Anastasiya Chernova

Personal information
- Full name: Anastasiya Igorevna Chernova
- Nationality: Russia
- Born: 23 November 1981 (age 44) Togliatti, Samara Oblast, Russian SFSR, Soviet Union
- Height: 1.72 m (5 ft 7+1⁄2 in)
- Weight: 70 kg (154 lb)

Sailing career
- Sport: Sailing
- Club: ShVSM
- Coached by: Igor Maletin
- Class: Dinghy

= Anastasiya Chernova =

Russian sailor (born 1981)

Anastasiya Igorevna Chernova (Анастасия Игоревна Чернова; born 23 November 1981) is a Russian former sailor, who specialized in the Laser Radial class. A two-time national champion, she represented her country Russia at the 2008 Summer Olympics, finishing outside the top 25 in her signature fleet. Serving as a member of the sailing roster at ShVSM Samara, Chernova trained throughout her competitive sporting career under the tutelage of her father Igor Maletin. Currently, she is the head coach of the country's youth sailing squad.

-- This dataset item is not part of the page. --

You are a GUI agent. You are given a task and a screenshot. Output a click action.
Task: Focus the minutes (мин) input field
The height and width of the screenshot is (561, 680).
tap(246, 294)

Chernova competed for the Russian sailing squad in the inaugural Laser Radial class at the 2008 Summer Olympics in Beijing. Building up to her Olympic selection, she formally accepted a berth forfeited by the Netherlands, as the next highest-ranked sailor vying for qualification, based on the results at the Worlds five months earlier in Auckland, New Zealand. Chernova started the race series comfortably with a top-ten mark but slowly faded down her stretch towards the sterns of the fleet on the last leg, ending her in the penultimate position out of 28 entrants with 168 net points. Furthermore, Chernova's overall score spared her from the rear end of the field by a massive 34-point edge over Norway's Cathrine Gjerpen.